After two days of intense negotiations, European leaders reached agreement on how to achieve the EU’s ambitious climate change goals and endorsed a €200bn plan to revive the flagging EU economy. They also worked out a plan with Ireland for ratifying the Lisbon treaty.
Commission president José Manuel Barroso hailed the agreements as “historic decisions” and called on the world to follow the EU’s action on climate change. “Yes you can. You can do what we are doing,” he said at a news conference wrapping up the year’s final EU summit.
The meeting in Brussels was a crucial test of European commitment to fight global warming. The EU has the world’s most ambitious climate change targets, including a 20% cut in greenhouse gases by 2020. But EU leaders and lawmakers have been debating most of the year how to achieve these goals. Divisions sharpened after the financial crisis crippled the European economy, with some countries concerned about the cost to industry.

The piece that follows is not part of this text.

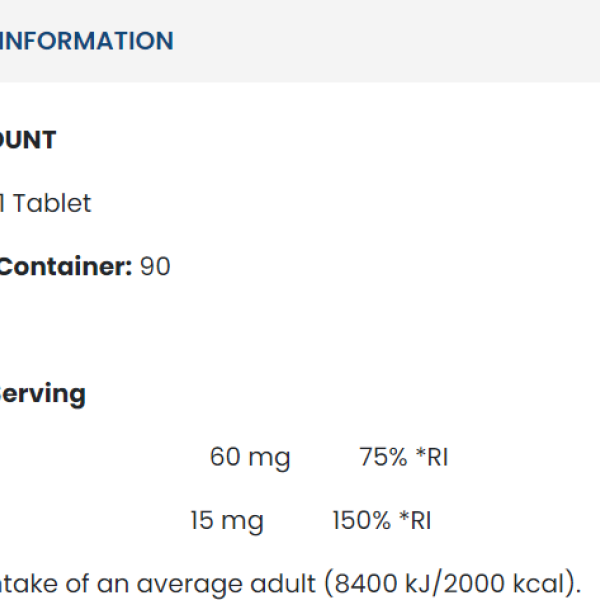
Task: Click the "1 Tablet" serving size text
Action: pos(45,203)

The agreement will give the EU more clout at international climate talks next year. The EU is hoping others - like the United States, China, India, Russia and Brazil - will follow its example. “Europe has passed its credibility test,” Mr Barroso said.
EU countries also reached agreement on an economic stimulus package to ease the effects of the financial crisis. The package of growth measures is worth about €200bn, or 1.5% of total EU output. The bulk of the money - €170 billion - will come from national budgets. The remaining €30 billion is to come from the budgets of the EU and the European Investment Bank. Governments would spend the money in the way best suited to their economic needs.

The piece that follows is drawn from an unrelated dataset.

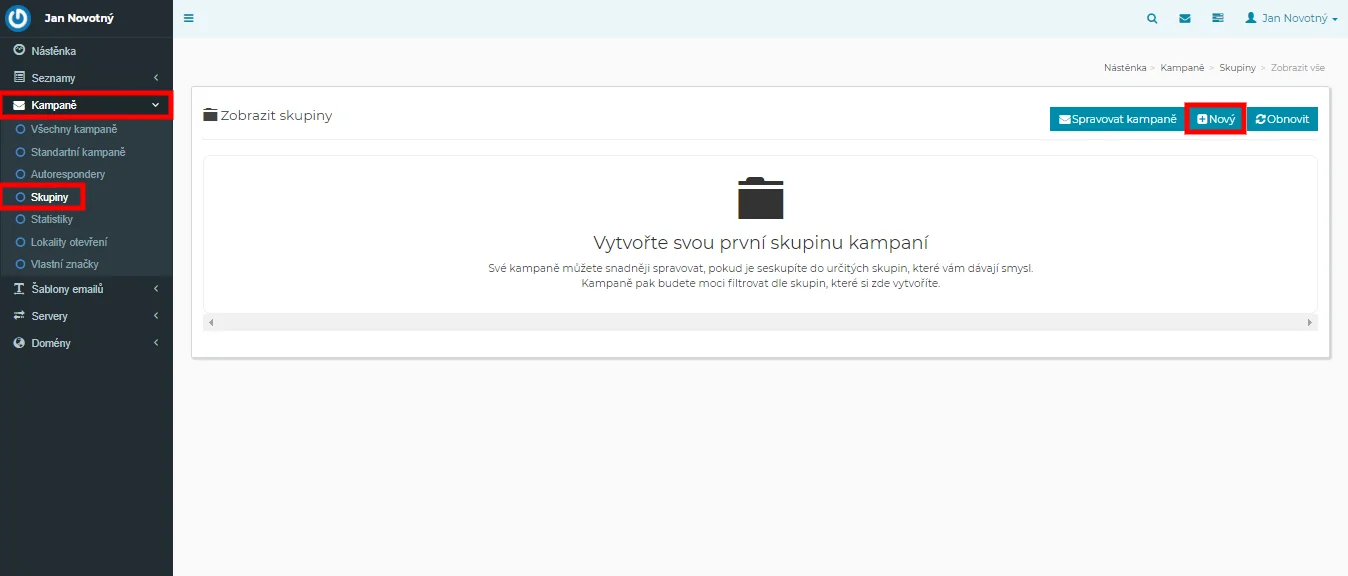1348x576 pixels.
Task: Click the folder icon beside Zobrazit skupiny
Action: pyautogui.click(x=210, y=115)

On the Lisbon treaty, Ireland agreed to hold a second ballot next year once the concerns of Irish voters are addressed. The treaty was rejected in a referendum in June, putting on hold a long-awaited reform of EU institutions.
Many Irish are worried about how the treaty would affect the country’s taxation policies, its military neutrality and ethical issues such as abortion. The council offered Ireland legal guarantees that the treaty would not infringe on the government’s authority in those areas.
Irish voters also objected to a plan to cut the number of European commissioners, under which member countries - Ireland included - would lose their automatic right to a commissioner. The council agreed to take the necessary legal steps so that if the treaty takes effect, all 27 EU countries could continue to have a commissioner in Brussels.